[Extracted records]
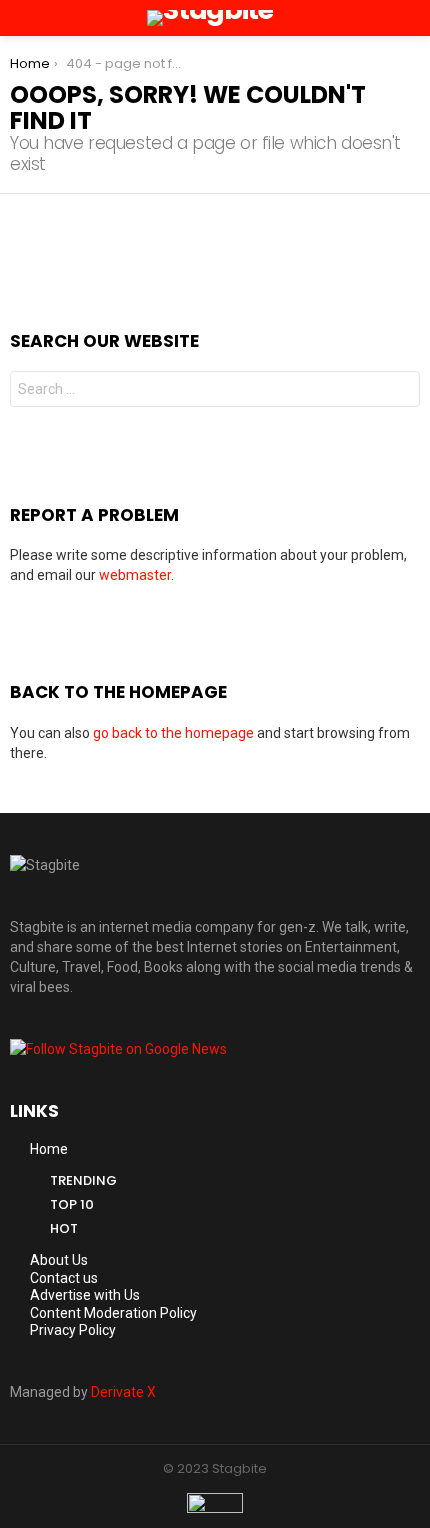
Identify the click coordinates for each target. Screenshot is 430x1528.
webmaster (135, 575)
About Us (59, 1260)
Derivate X (123, 1392)
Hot (64, 1228)
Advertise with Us (85, 1295)
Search (400, 391)
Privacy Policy (73, 1330)
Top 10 (72, 1204)
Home (49, 1149)
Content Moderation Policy (113, 1313)
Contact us (64, 1278)
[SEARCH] (412, 18)
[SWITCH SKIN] (386, 18)
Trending (83, 1180)
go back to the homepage (173, 733)
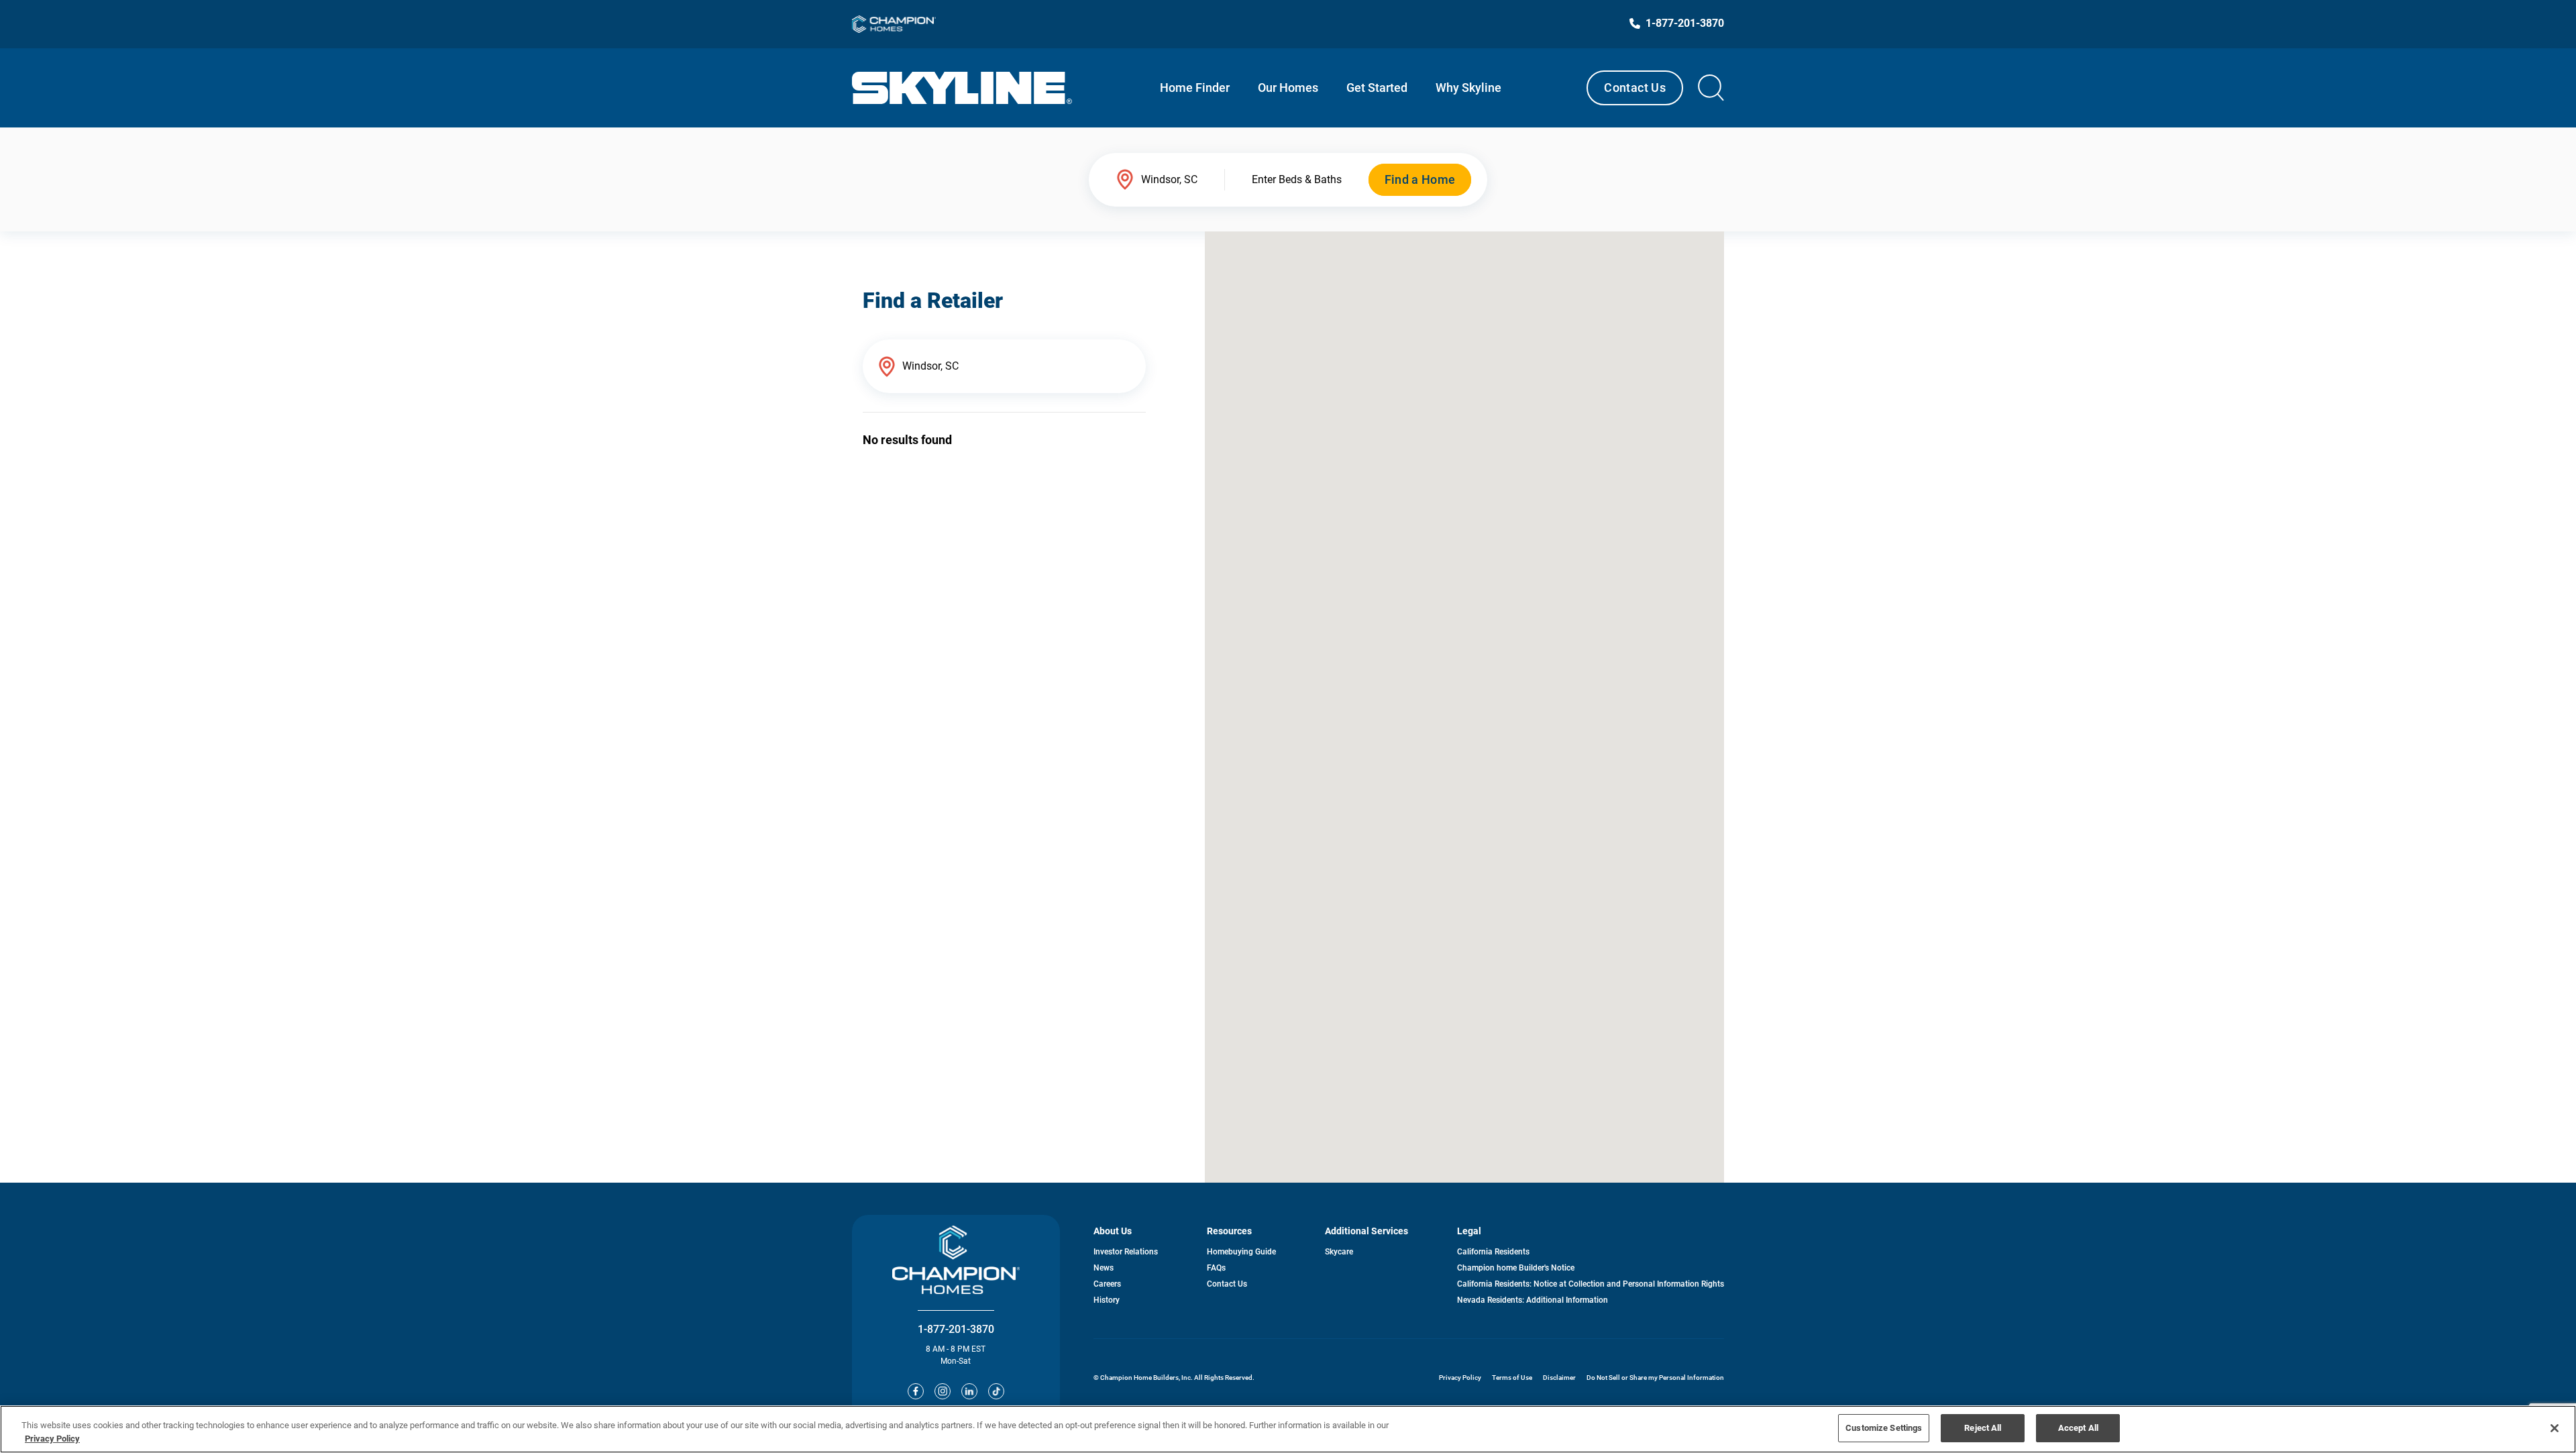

Your instructions: How many lines in the records contain the word "Policy"? Answer with the number alone.

Response to the task: 2